> _Excerpt provided_
######
ASIJ sends Hohenthaner to retirement with title
TOKYO — Longtime American School In Japan wrestling coach John Hohenthaner got a fitting retirement sendoff on Saturday: the Kanto Plain Association of Secondary Schools team title.
Hohenthaner, 65, a DODDS educator and coach in the 1970s, and his Mustangs came away with two gold medals, three silvers and four bronzes in the tournament to capture the Kanto crown with 80 points, six ahead of second-place Yokota and eight better than third-place Nile C. Kinnick.
“To take second behind Hohenthaner is an honor,” Yokota coach Brian Kitts said. “He’s forgotten more about wrestling than I’ll ever know. To follow in his shadow is a great thing. A nice way for him to end his career.”
The most decorated coach in the Kanto league’s 34-year history, Hohenthaner, a South Dakotan, coached eight teams to at least a share of the DODDS-Pacific Far East Tournament team title. Five of those came since joining the ASIJ staff in 1988, three with St. Mary’s International from 1980 to ’88.
Before that, Hohenthaner helped found the wrestling program at Robert D. Edgren in 1978-79 and coached the 1979-80 season at Matthew C. Perry. He came to Edgren after three years of coaching at Baumholder and Wiesbaden, West Germany.
But more than the championships, Kitts said the care Hohenthaner lavished on his athletes made him stand out.
“Hands down, he’s the most successful coach in the history of this league,” said Kitts, who, in his sixth season, now becomes the senior active head coach. “Unarguable. And it’s clear. When you watch him, you can see he cares about his kids. I have learned a lot from him. He’s been a great mentor for all the young coaches in the league.”
Yokota finished second partly on the strength of Nick Guzman, who won the 122-pound gold medal and tournament Outstanding Wrestler honors. Heavyweight Bryce Keenom scored an upset decision over defending Far East champion Phil Ergus of Kinnick for the title.
“I’d trade that for a Far East tournament title,” Guzman said. This year’s Far East tournament starts Thursday at Yokosuka Naval Base.
Kinnick won three golds: Byron Stipe (101), Lloyd Stipe (108) and Chris Sanders (180). Zama American finished fifth, aided by gold-medal performances by Adam Godfrey (148) and Daniel Polaski (158). Godfrey finished the regular season undefeated.
Suriben helps E.J. King girls win first DODDS-Japan titleOn Saturday at Sasebo Naval Base, Japan, it didn’t look good in the early going for the E.J. King girls basketball team as the Cobras, who needed a victory to claim their first DODDS-Japan Basketball League crown, fell behind Matthew C. Perry by eight points at halftime.
Then the defense shut down outside shooting specialists Kiara Lacey and Cristina Sindac, who combined for 16 first-half points, and Kristia Suriben scored 23 as the Cobras rallied past the Samurai 50-46.
It completed a turnaround for the Cobras, who went 1-21 three seasons ago but will enter next week’s Far East tournament with a 23-1 record and 12-1 DODDS-JBL mark.
“They made up their minds. They weren’t going to lose this game,” coach Bridget Vertin said. “I’m so proud of them. They worked very hard. They make me look good.”
######
> _The data_
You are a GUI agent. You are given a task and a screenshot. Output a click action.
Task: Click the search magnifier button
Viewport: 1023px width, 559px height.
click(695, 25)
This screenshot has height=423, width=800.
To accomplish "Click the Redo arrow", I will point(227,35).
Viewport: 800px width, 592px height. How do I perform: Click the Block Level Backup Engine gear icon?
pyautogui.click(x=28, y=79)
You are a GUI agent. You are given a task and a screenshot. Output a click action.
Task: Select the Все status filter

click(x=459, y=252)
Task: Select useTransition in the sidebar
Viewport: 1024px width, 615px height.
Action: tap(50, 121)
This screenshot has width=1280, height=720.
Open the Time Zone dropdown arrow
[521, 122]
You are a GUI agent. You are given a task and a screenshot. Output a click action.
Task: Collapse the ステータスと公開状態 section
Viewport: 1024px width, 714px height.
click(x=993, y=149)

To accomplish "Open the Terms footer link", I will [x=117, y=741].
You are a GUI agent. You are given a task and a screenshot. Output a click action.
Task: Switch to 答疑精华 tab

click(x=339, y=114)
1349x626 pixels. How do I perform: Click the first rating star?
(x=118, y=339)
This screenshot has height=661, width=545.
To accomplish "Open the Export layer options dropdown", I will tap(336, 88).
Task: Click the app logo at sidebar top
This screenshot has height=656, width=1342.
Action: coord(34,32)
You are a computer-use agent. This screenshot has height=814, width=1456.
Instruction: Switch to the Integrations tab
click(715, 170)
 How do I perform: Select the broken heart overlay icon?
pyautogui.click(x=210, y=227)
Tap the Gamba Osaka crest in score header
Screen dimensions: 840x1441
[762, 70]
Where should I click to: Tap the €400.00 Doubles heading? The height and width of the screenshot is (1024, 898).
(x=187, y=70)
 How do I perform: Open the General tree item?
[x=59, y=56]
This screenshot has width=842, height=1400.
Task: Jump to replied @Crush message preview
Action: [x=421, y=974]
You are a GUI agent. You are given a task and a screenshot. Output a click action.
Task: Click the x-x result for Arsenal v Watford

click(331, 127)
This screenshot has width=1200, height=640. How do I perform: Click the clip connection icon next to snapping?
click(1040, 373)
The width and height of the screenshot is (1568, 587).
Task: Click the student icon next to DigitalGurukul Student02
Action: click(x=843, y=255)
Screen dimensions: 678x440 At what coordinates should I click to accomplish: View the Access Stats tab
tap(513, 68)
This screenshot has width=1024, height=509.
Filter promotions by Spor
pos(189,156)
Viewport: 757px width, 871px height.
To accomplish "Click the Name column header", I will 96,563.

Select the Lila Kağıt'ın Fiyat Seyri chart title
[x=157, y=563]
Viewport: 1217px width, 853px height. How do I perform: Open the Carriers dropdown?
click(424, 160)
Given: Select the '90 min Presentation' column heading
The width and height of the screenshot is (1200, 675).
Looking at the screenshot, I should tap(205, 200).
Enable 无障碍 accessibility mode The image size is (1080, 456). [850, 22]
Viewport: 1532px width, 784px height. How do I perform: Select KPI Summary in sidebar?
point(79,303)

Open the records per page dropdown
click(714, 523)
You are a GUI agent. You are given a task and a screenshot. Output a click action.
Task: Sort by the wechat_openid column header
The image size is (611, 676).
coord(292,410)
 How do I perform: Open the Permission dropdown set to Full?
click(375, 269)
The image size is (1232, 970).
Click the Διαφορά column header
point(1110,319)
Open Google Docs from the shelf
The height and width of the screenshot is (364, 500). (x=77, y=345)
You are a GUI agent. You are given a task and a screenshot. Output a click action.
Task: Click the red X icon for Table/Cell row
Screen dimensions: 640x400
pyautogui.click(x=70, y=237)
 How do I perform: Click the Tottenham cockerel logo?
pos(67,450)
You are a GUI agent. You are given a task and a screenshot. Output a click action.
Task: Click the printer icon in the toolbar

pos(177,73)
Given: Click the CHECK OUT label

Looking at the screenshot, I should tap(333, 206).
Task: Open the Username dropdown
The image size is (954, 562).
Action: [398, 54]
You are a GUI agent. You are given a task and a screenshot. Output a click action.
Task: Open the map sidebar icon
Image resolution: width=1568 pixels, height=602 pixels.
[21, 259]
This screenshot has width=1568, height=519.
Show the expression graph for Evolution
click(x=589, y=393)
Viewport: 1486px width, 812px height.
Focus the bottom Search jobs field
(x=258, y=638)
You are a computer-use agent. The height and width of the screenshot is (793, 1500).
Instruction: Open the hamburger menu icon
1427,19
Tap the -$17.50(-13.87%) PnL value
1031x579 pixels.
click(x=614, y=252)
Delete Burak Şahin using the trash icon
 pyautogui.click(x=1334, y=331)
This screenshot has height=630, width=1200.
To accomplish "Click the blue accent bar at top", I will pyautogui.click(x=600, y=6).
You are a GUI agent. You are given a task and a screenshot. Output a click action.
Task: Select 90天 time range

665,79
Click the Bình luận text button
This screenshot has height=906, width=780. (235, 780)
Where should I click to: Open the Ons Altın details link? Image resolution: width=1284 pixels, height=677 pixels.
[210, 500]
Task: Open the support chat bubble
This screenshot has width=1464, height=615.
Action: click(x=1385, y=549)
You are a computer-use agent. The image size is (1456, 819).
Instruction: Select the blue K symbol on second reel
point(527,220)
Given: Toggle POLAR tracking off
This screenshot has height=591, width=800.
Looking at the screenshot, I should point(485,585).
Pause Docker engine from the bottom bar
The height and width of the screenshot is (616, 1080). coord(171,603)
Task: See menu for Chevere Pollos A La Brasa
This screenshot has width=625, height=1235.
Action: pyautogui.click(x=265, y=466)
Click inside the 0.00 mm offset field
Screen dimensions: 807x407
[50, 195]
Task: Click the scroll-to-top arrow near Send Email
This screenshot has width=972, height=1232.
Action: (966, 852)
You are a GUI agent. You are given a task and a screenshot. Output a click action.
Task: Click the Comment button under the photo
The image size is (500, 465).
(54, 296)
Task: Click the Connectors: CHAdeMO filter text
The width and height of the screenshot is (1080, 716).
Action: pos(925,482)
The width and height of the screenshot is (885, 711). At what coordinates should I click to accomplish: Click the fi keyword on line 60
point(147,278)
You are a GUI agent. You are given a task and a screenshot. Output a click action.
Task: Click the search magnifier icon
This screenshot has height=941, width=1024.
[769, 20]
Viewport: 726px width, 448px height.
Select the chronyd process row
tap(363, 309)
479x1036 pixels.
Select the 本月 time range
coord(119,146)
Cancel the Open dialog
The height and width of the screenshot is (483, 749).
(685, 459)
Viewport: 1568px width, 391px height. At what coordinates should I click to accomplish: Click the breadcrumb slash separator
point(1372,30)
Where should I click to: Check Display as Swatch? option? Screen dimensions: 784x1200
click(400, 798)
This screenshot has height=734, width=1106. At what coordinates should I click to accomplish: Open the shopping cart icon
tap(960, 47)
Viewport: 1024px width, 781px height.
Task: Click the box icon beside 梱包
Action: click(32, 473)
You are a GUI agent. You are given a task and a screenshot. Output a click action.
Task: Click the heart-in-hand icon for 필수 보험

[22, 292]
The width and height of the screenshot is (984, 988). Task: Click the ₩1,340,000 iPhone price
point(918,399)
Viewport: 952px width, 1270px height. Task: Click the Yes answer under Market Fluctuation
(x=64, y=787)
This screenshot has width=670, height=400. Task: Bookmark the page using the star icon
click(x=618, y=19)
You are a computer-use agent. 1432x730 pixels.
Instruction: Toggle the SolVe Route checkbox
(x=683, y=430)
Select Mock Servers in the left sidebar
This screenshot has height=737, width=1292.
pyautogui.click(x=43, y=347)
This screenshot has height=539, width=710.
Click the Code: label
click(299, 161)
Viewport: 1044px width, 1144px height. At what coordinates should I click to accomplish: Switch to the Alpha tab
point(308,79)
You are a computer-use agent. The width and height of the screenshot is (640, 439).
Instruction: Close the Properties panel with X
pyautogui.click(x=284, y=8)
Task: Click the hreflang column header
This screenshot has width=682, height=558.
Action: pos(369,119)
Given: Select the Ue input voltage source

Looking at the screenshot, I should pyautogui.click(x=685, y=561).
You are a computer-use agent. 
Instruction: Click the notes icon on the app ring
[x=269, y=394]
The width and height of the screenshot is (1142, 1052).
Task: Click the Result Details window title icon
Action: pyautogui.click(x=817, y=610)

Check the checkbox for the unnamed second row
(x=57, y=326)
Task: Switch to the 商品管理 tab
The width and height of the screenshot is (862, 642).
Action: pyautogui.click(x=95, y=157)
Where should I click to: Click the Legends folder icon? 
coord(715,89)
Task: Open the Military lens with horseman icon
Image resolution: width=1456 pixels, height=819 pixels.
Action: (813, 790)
######
Return the passage from the sports article above, starting with "Suriben helps E.J." and going on through "points at halftime.", copied word for word.

> _Answer section_
Suriben helps E.J. King girls win first DODDS-Japan titleOn Saturday at Sasebo Naval Base, Japan, it didn’t look good in the early going for the E.J. King girls basketball team as the Cobras, who needed a victory to claim their first DODDS-Japan Basketball League crown, fell behind Matthew C. Perry by eight points at halftime.